It’s easy to write off the anti-vaccination movement and say all anti-vaxxers are entitled to their opinion, but when unvaccinated children are mingling with other children, especially those who may be too young to receive a vaccination, things get a little trickier (and a little dangerous). If anti-vaxxers would rather rely on findings from a debunked study and choose to ignore the recommendations from almost every doctor with a medical license, then maybe talk show host Jimmy Kimmel can convince them. And if not, maybe more doctors.

“Jimmy feels that all of this anti-vaccination silliness is starting to snowball, so he invited some real doctors to address it,” the video description reads. “These are actual medical professionals so hear them out and then decide for yourself.”

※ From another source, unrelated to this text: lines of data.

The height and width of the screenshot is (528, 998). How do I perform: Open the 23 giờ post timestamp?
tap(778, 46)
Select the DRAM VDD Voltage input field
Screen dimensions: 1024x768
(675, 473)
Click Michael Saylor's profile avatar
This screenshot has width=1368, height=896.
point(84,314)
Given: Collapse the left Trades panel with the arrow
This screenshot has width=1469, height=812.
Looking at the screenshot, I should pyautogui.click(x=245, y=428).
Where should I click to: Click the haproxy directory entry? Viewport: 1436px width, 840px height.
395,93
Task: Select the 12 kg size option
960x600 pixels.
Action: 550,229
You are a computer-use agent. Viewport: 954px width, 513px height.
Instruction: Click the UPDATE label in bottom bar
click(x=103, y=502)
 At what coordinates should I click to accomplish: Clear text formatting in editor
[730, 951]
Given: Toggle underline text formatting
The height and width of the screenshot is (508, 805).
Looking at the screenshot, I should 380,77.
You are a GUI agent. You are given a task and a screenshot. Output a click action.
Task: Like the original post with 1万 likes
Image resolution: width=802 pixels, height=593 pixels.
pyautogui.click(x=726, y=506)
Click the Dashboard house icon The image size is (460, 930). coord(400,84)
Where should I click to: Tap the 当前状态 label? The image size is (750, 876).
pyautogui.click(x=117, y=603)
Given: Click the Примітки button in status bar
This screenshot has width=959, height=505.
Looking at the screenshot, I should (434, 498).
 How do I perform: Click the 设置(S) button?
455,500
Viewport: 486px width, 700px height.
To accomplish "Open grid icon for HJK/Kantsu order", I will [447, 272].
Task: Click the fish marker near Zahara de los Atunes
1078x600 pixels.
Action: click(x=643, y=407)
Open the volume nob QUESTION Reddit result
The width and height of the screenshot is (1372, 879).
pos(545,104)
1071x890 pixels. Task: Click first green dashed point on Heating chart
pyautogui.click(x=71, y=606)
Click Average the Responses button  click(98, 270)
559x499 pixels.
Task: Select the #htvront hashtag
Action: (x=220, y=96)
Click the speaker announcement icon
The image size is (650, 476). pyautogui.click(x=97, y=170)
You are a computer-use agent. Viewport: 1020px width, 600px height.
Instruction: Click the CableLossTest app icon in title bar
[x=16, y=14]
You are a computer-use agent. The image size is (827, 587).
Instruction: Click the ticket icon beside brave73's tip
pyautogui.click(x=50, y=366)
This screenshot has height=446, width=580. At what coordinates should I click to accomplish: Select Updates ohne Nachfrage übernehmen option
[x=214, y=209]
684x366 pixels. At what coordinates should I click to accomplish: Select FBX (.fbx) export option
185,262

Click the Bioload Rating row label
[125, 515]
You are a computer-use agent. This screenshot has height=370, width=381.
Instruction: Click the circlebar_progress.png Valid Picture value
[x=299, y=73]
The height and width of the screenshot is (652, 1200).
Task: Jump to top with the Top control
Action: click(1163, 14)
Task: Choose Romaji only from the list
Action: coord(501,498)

According to the Centers for Disease Control and Prevention, a total of 154 people from 17 states and Washington D.C. contracted measles between January 1 and February 20, 2015 following an outbreak at Disneyland in California. Kimmel points out that around 20 percent of students in the same state where the outbreak began are not vaccinated because “parent’s here are more scared of gluten then they are of smallpox.”

Rates of parents deciding not to vaccinate their children have more than doubled since 2007. Anti-vaccination rates continuing to rise is even more perplexing considering a pertussis, also known as whooping cough, outbreak in 2012 that affected more than 9,000 people and killed 10 infants. The majority of hospitalized patients were infants under 3 months old who had not been vaccinated.